- Born: Tehran, Iran
- Education: University of Southern California (B.A., M.A., Ph.D.)
- Occupations: Senior Vice President, International Affairs, Anti-Defamation League (ADL)
- Spouse: Fernando Flint
- Parent(s): Younes Nazarian Soraya Nazarian
- Relatives: Sam Nazarian (brother) David Nazarian (brother) Shulamit Nazarian (sister) Angella Nazarian (sister-in-law)

= Sharon Nazarian =

American activist, academic, and philanthropist

Sharon Nazarian is an American social activist, academic and philanthropist. She is currently the Senior Vice President, International Affairs, for the Anti-Defamation League.

==Early life==
Sharon Nazarian was born in Tehran, Iran. Her father, Younes Nazarian, was a businessman, philanthropist, and an early investor in the satellite technology company Qualcomm. Her mother, Soraya Nazarian, is a sculptor. She has two brothers, Sam Nazarian, David Nazarian, and a sister, Shulamit Nazarian. During the Iranian Revolution of 1979, she immigrated to the United States, settling in Beverly Hills, California with her parents and siblings.
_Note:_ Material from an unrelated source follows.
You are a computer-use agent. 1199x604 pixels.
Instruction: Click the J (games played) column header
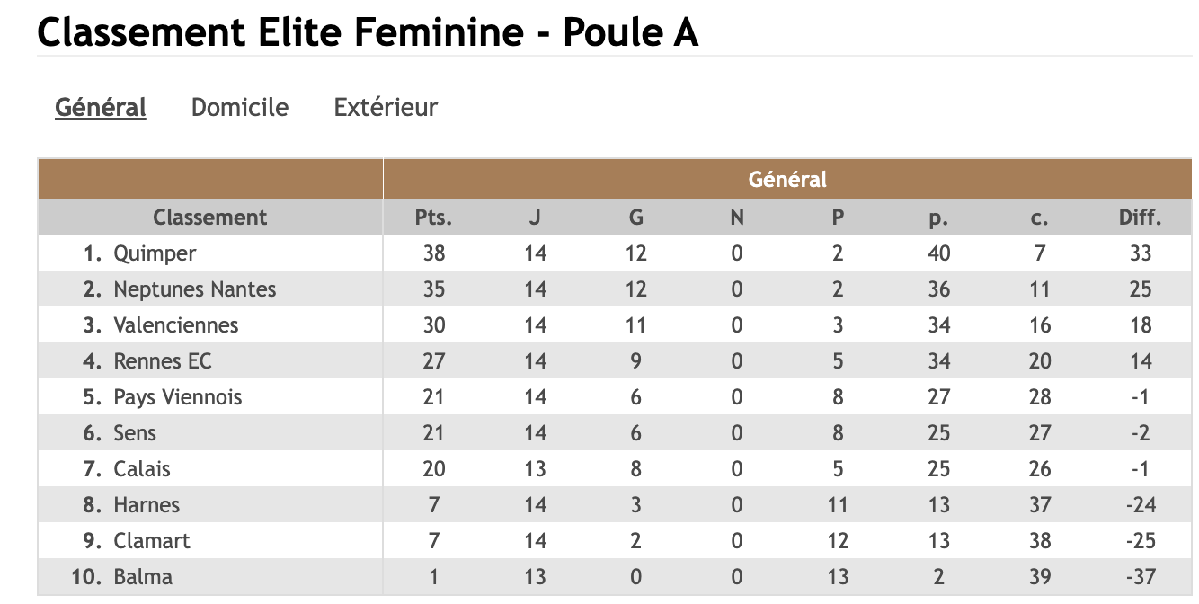pyautogui.click(x=535, y=218)
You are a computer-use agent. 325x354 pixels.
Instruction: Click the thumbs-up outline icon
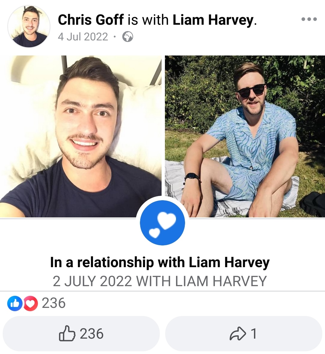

She graduated from the University of Southern California (USC), where she received a Bachelor of Arts degree in Journalism and International Relations. She then received a master's degree and a PhD in political science from USC.

==Career==
In 2017, Nazarian joined the executive team of the Anti-Defamation League (ADL) as Senior Vice President for International Affairs, taking the responsibility of fighting Antisemitism and racial hatred around the globe, including overseeing ADL's Israel office.

In September 2019, Nazarian testified before a joint House committee hearing on the Internationalization of the Global White Supremacy Movement.
In June 2019, Nazarian represented the Anti-Defamation League in Mexico City, Mexico where ADL and the Mexican Foreign Ministry signed an agreement to work together to protect people of Mexican heritage living in the United States who are victims of discrimination, bigotry, bullying, and hate crimes.
In January 2020, Nazarian testified before the US Commission on International Religious Freedom regarding global efforts to counter Antisemitism.
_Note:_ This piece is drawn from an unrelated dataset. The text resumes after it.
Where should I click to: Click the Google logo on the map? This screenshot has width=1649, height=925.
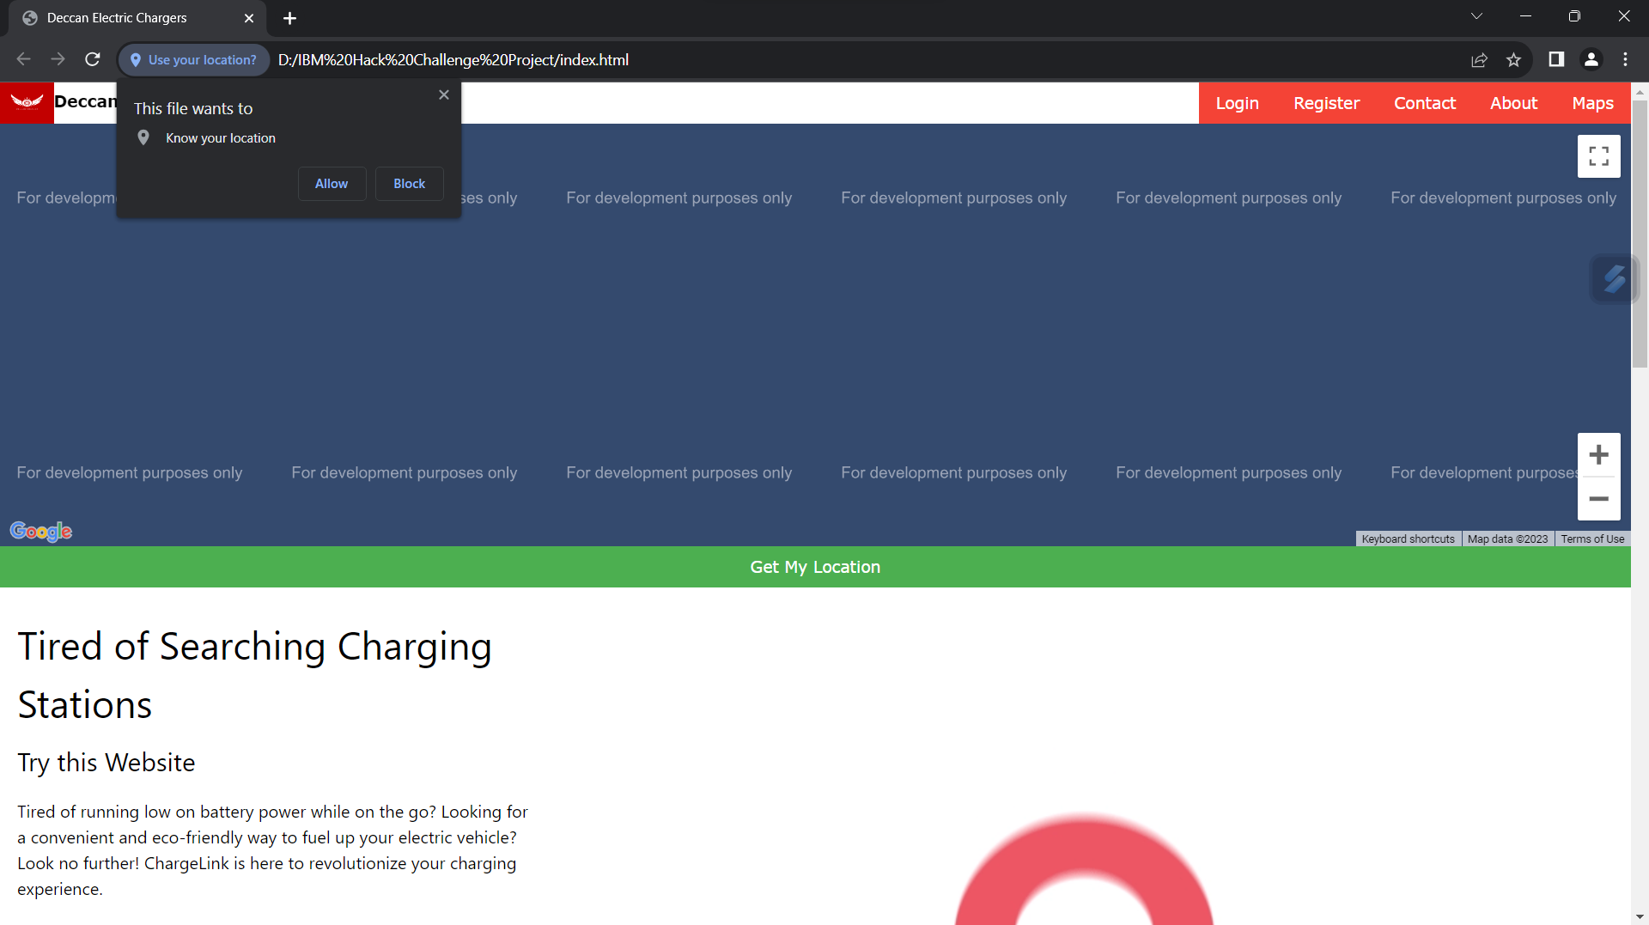point(40,532)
Prior to Anti-Defamation League, Nazarian was active in three worlds: academia, philanthropy and foreign policy. She is the president of the Y&S Nazarian Family Foundation, with a regional office in Israel named the Ima Foundation. She is also the founder of the Y&S Nazarian Center for Israel Studies at the University of California, Los Angeles (UCLA). and chair of its advisory board. Sharon taught as an adjunct professor at UCLA in the Department of Political Science, is a member of the Council of Foreign Relations and sits on a myriad of foreign policy boards.

She is a major shareholder of Nazarian Enterprises and SBE Entertainment Group.
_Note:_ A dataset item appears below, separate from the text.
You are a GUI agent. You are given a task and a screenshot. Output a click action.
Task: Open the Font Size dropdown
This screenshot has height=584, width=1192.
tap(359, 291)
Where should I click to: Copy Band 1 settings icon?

In 2021, Nazarian was considered for an ambassadorship position at the Office to Monitor and Combat Anti-Semitism in the Biden administration.

==Philanthropy==
Nazarian serves as the president of the Younes and Soraya Nazarian Family Foundation, which is dedicated to the promotion of education as the most important catalyst for societal change. The foundation supports educational causes in a broad spectrum of institutions: academic, public policy, and community-based social and artistic programs. Nazarian also serves on the Board of Governors of the University of Haifa.

On May 6, 2013, Nazarian was the recipient of a Deborah Award from the Anti-Defamation League in a ceremony at the SLS Hotel, Beverly Hills. In 2015, Nazarian was the recipient of the 2015 Israel Film Festival Humanitarian Award in Beverly Hills, CA. She was honored for her contribution to the Oscar-Nominated Israeli Film Baba Joon.

==Personal life==
Nazarian was married to Sharyar Baradaran, a periodontist, from 1990 to the early 2010s. She now resides in Los Angeles with her husband, Fernando Flint, and her three children.